WORK TASK - Give back, word for word, the lines in the listing below from the one holding "Task: Toggle the sort order direction icon" down to the one holding "This screenshot has width=1196, height=654.", both ends included.

DATA -
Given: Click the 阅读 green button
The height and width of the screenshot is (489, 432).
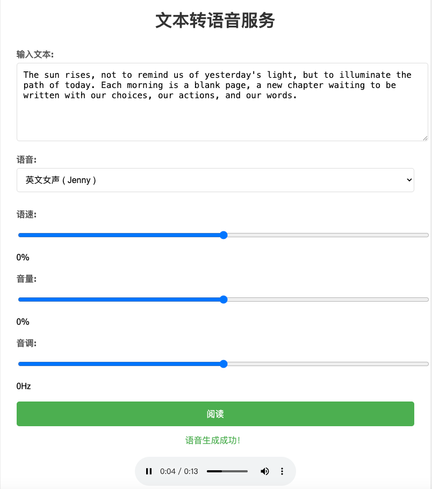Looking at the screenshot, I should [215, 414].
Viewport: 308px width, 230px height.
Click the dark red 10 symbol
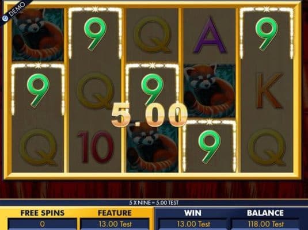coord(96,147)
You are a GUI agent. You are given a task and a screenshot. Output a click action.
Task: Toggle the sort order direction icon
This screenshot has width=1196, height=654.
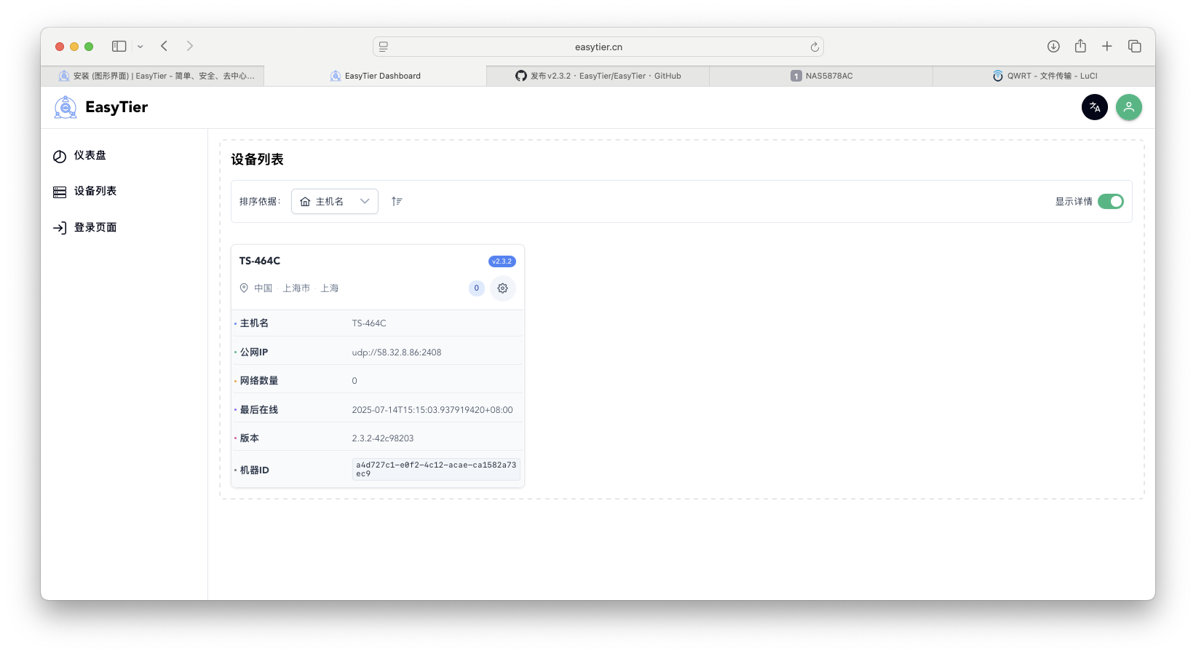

...

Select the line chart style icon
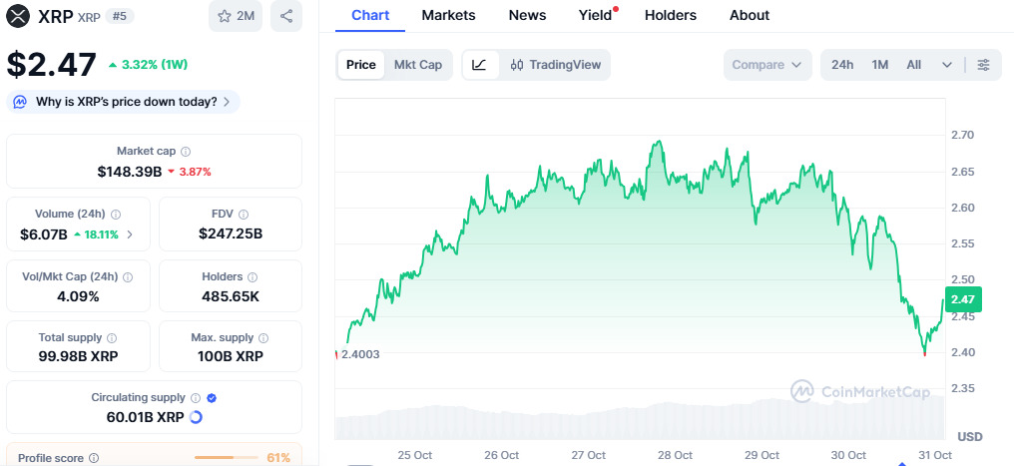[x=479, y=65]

--

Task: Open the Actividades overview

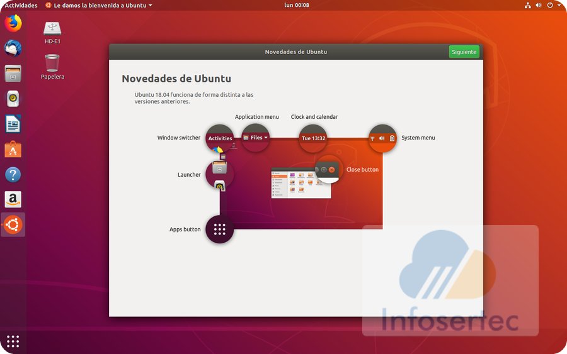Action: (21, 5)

EXERCISE SOLUTION -
Task: Toggle the sort order direction icon
This screenshot has width=1196, height=654.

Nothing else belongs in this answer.